From this gratuitous assumption he deduces his theory, set forth even in the very title of his work, that the Templars were convicted, by their own monuments, of being guilty as Gnostics and Ophites, of apostasy, idolatry, and impurity. Of this statement he offers no other historical testimony than the Articles of Accusation, themselves devoid of proof, but through which the Templars were made the victims of the jealousy of the Pope and the avarice of the King of France. Others again have thought that they could find in Baphomet a corruption of Mahomet, and hence they have asserted that the Templars had been perverted from their religious faith by the Saracens, with whom they had so much intercourse, sometimes as foes and sometimes as friends. Baphomet was indeed a common medieval form of the word Mahomet and that not only meant a false prophet but a demon. Hence any unholy or fantastic ceremonies were termed baffumerie, mahomerie, or mummery.

Nicolai, who wrote an Essay on the Accusations brought against the Templars, published at Berlin, in 1782, supposes, but doubtingly, that the figure of the Baphomet, figura Baffometi, which was depicted on a bust representing the Creator, was nothing else but the Pythagorean pentagon, the symbol of health and prosperity, borrowed by the Templars from the Gnostics, who in turn had obtained it from the School of Pythagoras. King, in his learned work on the Gnostics, thinks that the Baphomet. may have been a symbol of the Manicheans, with whose wide spreading heresy in the Middle Ages he does not doubt that a large portion of the inquiring spirits of the Temple had been intoxicated.

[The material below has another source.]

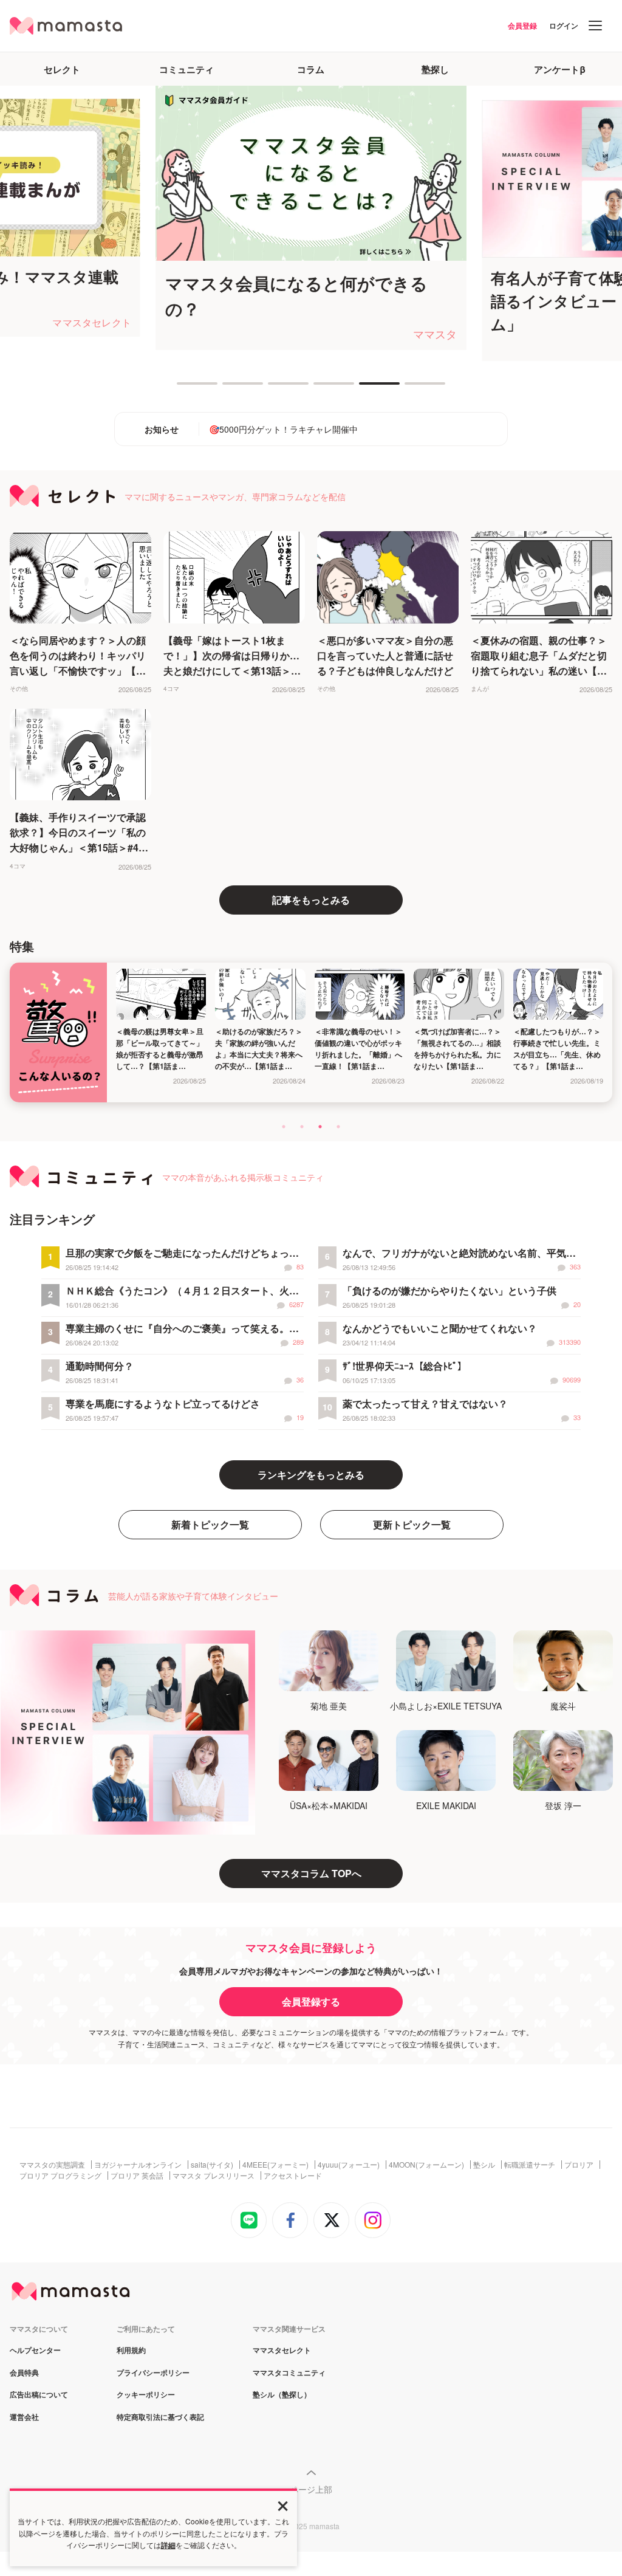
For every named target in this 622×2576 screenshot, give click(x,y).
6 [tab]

Another suggestion is by Brother Frank C. Higgins, Ancient Freemasonry ( page 108), that Baphomet is but the secret name of the Order of the Temple in an abbreviated form thus: Tem. Ohp. Ab. from the Latin Templi Omnium Hominum Pacis Abbas, intended to mean The Temple of the Father of Peace among Men.

Amid these conflicting views, all merely speculative, it will not be uncharitable or unreasonable to suggest that the Baphomet, or skull of the ancient Templars, was, like the relic of their modern Masonic representatives, simply an impressive symbol teaching the lesson of mortality, and that the latter has really been derived from the former.